Interleukin-22 promotes cancer stemness and chemotherapy resistance in colorectal cancer via epidermal growth factor receptor/extracellular signal-regulated kinase pathway

Figure 1 Interleukin-22 treatment promotes cell proliferation, enhances sphere forming, and activates stemness-related gene expression in colorectal cancer cells. A: Cell availability assay in the treatment with Interleukin-22 (IL-22) (5 ng/mL and 50 ng/mL) in colorectal cancer (CRC) cells; B: Representative images of tumor spheres under IL-22 treatment; C: Quantification of tumor spheres; D: Representative protein bands of SOX2, Oct4, NANOG, and Bmi-1; E: Densitometric analysis of SOX2, Oct4, NANOG, and Bmi-1 normalized to GAPDH. Data are represented as mean ± SE (n = 3). Statistical analysis was performed using one-way analysis of variance followed by Tukey’s post hoc test. ^aP < 0.01 vs PBS group.

Figure 2 Interleukin-22 treatment attenuates the cytotoxic and apoptosis-inducing effects of oxaliplatin in colorectal cancer cells. A: Cell viability under increasing concentrations of oxaliplatin (L-OHP) (0-25 μg/mL) in the presence of interleukin-22 (IL-22) (5 ng/mL and 50 ng/mL); B: Half maximal inhibitory concentration (IC₅₀) of L-OHP with or without IL-22 treatment; C: Cell viability in control, IL-22, L-OHP, and IL-22 + L-OHP groups assessed by MTT assay; D: Flow cytometry analysis of apoptosis in the same four groups. Data are represented as mean ± SE (n = 3). Statistical analysis was performed using one-way analysis of variance followed by Tukey’s post hoc test. ^aP < 0.01 vs PBS or Control group; ^bP < 0.01 vs L-OHP group. L-OHP: Oxaliplatin; IL-22: Interleukin-22; IC₅₀: Half maximal inhibitory concentration.

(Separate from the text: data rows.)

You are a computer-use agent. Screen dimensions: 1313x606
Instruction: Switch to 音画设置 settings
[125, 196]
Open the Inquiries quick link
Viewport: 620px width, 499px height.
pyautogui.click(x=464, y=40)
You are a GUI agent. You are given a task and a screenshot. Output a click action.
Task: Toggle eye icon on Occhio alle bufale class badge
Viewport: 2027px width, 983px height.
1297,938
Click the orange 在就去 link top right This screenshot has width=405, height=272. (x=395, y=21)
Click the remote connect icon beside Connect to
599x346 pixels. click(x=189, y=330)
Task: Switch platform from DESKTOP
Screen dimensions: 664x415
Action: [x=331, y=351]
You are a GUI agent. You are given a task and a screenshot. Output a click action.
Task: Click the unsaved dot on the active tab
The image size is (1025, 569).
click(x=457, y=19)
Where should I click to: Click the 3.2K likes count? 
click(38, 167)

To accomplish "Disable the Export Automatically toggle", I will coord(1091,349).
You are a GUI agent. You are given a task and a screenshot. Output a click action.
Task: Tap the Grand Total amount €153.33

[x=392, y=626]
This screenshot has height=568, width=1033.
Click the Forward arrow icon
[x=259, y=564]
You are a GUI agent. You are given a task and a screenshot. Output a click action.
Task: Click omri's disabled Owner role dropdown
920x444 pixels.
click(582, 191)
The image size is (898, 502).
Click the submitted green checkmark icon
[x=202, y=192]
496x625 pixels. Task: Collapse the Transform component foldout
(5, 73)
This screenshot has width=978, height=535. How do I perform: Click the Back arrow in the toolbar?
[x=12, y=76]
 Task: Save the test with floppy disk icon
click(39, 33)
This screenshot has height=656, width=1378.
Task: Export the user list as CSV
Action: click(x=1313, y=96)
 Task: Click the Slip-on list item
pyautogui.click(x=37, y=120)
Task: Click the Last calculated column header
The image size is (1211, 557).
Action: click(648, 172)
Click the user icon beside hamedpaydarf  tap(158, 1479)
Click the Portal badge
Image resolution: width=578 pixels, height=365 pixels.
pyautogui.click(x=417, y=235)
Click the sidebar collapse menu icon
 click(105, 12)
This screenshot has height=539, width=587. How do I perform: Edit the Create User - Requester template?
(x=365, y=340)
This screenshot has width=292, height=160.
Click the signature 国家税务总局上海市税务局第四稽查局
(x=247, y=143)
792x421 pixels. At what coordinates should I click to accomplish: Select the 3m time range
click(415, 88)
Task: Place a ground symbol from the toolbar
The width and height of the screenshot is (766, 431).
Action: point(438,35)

Figure 3 Interleukin-22 treatment attenuates oxaliplatin induced inhibition of epidermal growth factor receptors/extracellular signal-regulated kinase signaling pathway in colorectal cancer cells. A: Western blot showing phosphorylation levels of epidermal growth factor receptors (EGFR), protein kinase B (AKT), and extracellular signal-regulated kinase (ERK) following interleukin-22 (IL-22) treatment; B: Quantification of p-EGFR/EGFR, p-AKT/AKT, and p-ERK/ERK ratios; C: Western blot showing phosphorylation changes in response to oxaliplatin (L-OHP) and IL-22 + L-OHP; D: Corresponding densitometric analysis. Data are represented as mean ± SE (n = 3). Statistical analysis was performed using one-way analysis of variance followed by Tukey’s post hoc test. ^aP < 0.01 vs PBS or Control group; ^bP < 0.01 vs L-OHP group. L-OHP: Oxaliplatin; IL-22: Interleukin-22; EGFR: Epidermal growth factor receptors; AKT: Protein kinase B; ERK: Extracellular signal-regulated kinase.

Figure 4 Effect of extracellular signal-regulated kinase inhibition on interleukin-22-induced colorectal cancer cell proliferation and oxaliplatin chemoresistance. A: Cell proliferation was assessed using a cell counting kit-8 assay across different treatment groups. Osimertinib (Osi), extracellular signal-regulated kinase (EGFR) inhibitor Osi, 10 nM; B: Western blot analysis showing the levels of epidermal growth factor receptors (EGFR), p-EGFR, protein kinase B (AKT), p-AKT, extracellular signal-regulated kinase (ERK), and p-ERK across different treatment groups. Data are represented as mean ± SE (n = 3). Statistical analysis was performed using one-way analysis of variance followed by Tukey’s post hoc test. ^aP < 0.01 vs Control group; ^bP < 0.01 vs Oxaliplatin (L-OHP) group; ^cP < 0.01 vs Interleukin-22 + L-OHP group. L-OHP: Oxaliplatin; IL-22: Interleukin-22; EGFR: Epidermal growth factor receptors; AKT: Protein kinase B; ERK: Extracellular signal-regulated kinase.